▸ **Problem requirements**: Please transcribe only the lines that run from the line bearing "Given: Open the Notifications settings entry" to the end of the entries, keeping both end lines. Skip the pictures.

━━━━━━━━

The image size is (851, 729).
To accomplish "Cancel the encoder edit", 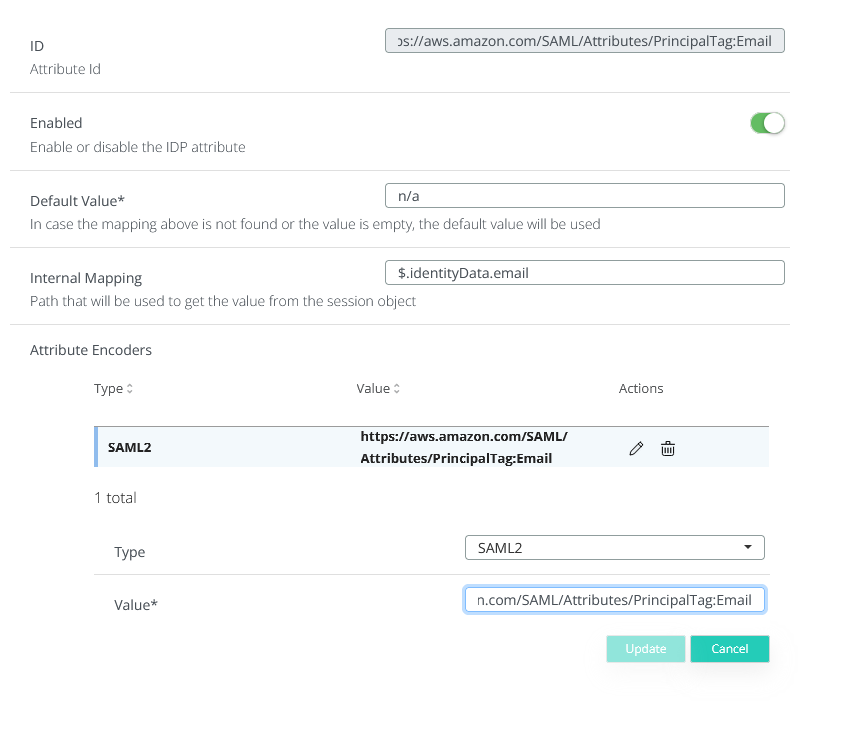I will pos(729,649).
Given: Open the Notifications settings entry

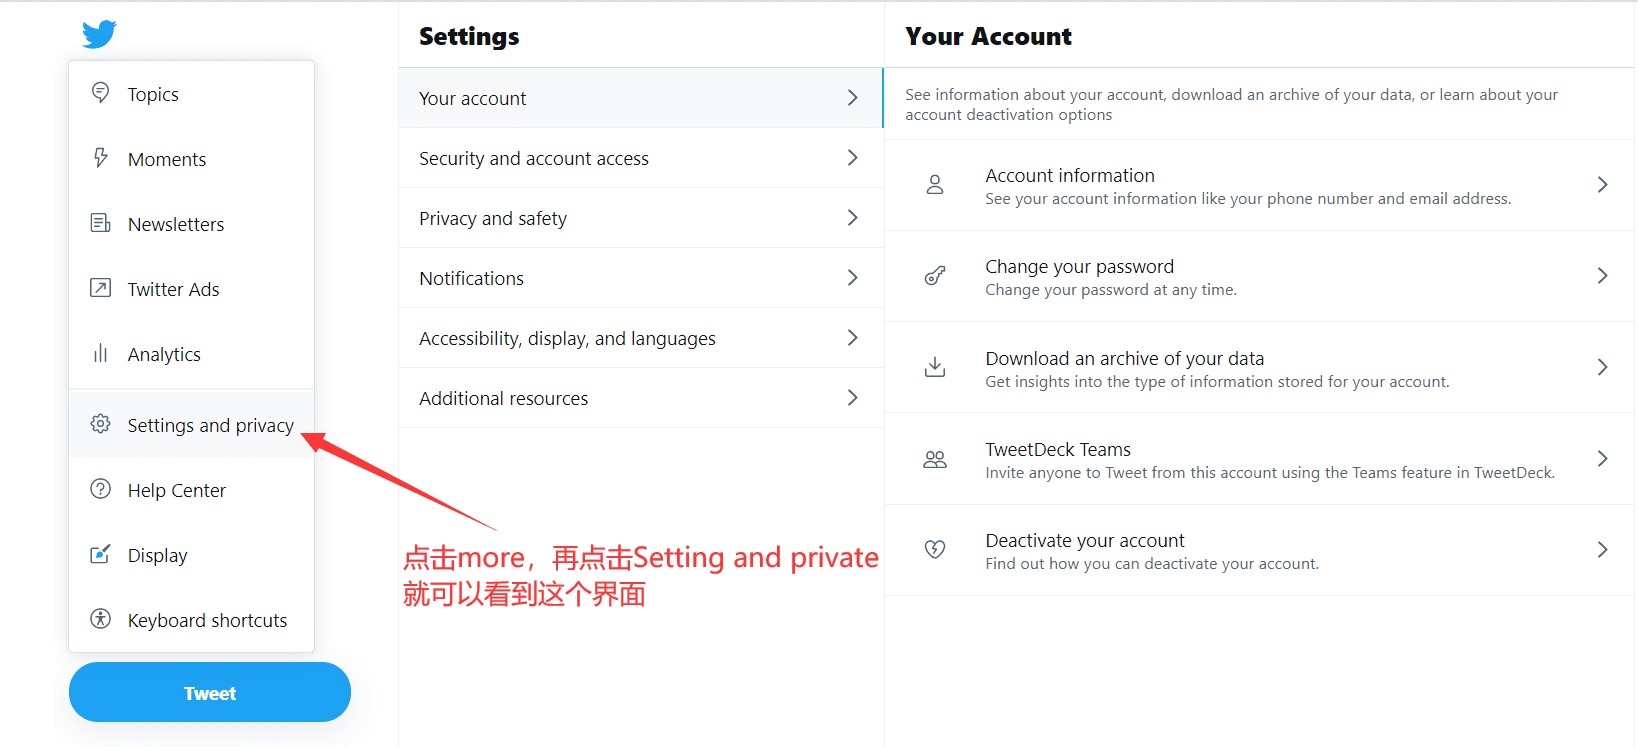Looking at the screenshot, I should click(640, 278).
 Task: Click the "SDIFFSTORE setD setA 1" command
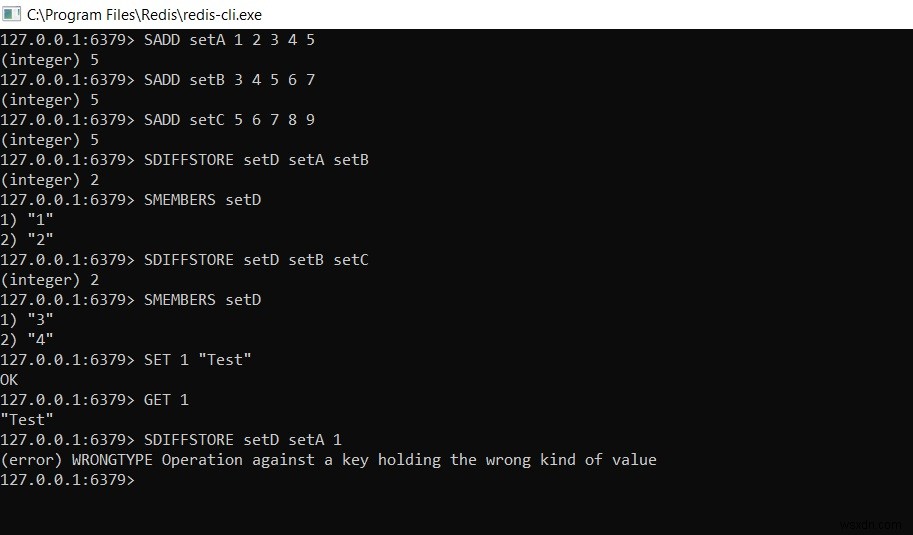pos(243,440)
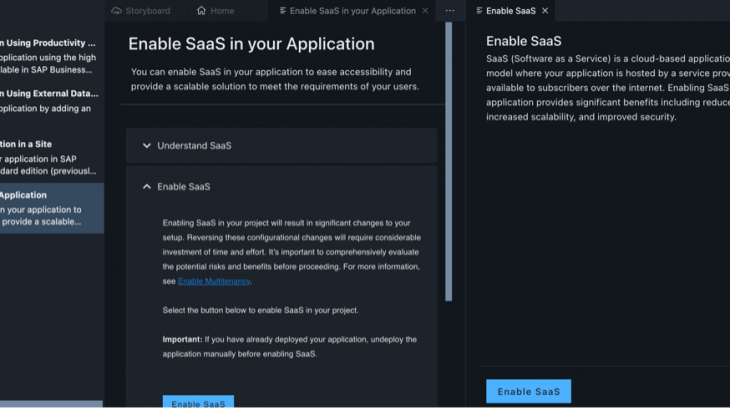
Task: Select the highlighted Application guide in the sidebar
Action: (x=50, y=208)
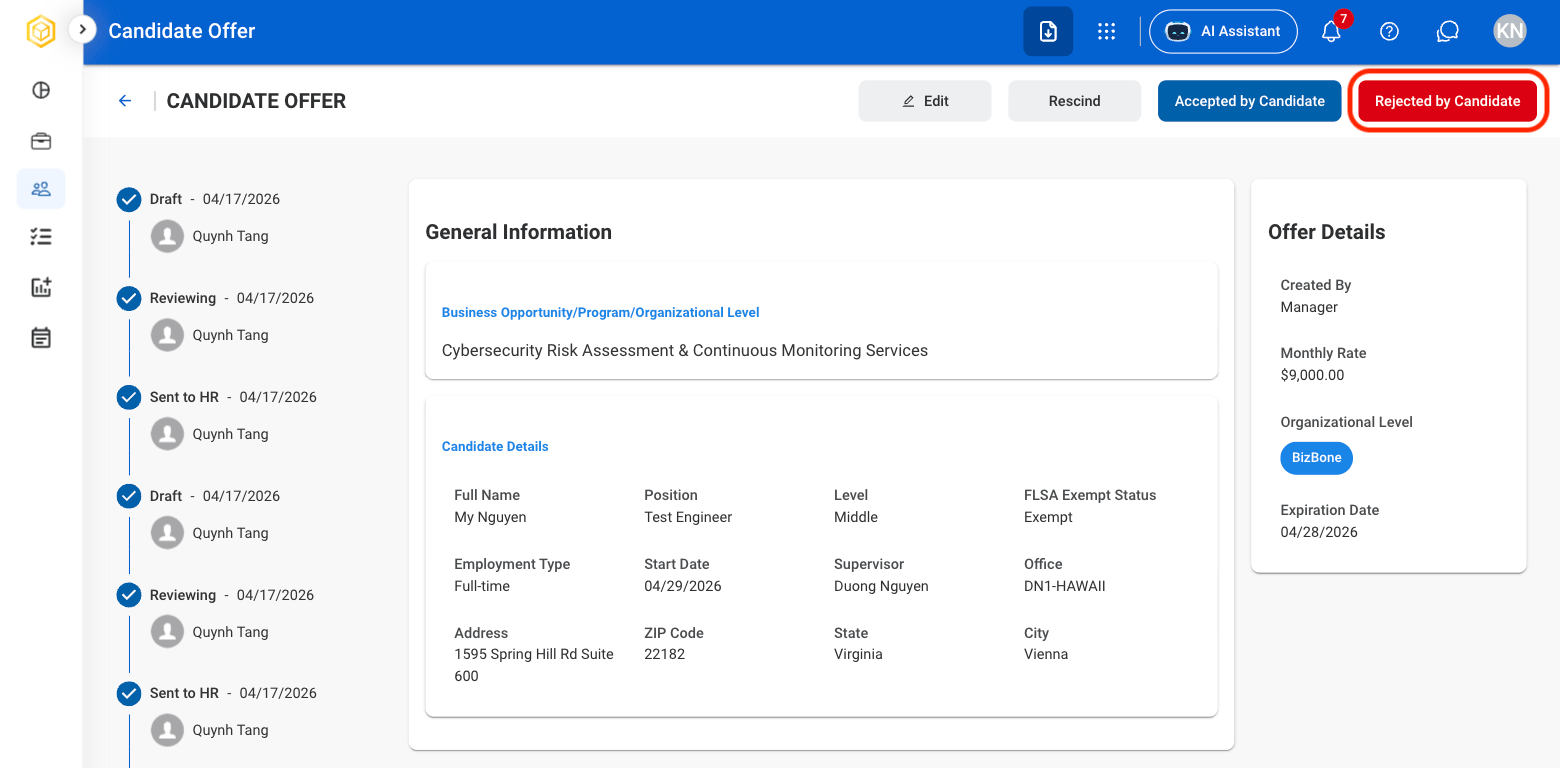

━━━━━━━━

▸ **Reply to the task**:
Given: Open the Notifications settings entry

Looking at the screenshot, I should click(640, 278).
 Task: Click the "SDIFFSTORE setD setA 1" command
pos(243,440)
Task: Select the highlighted Application guide in the sidebar
Action: (x=50, y=208)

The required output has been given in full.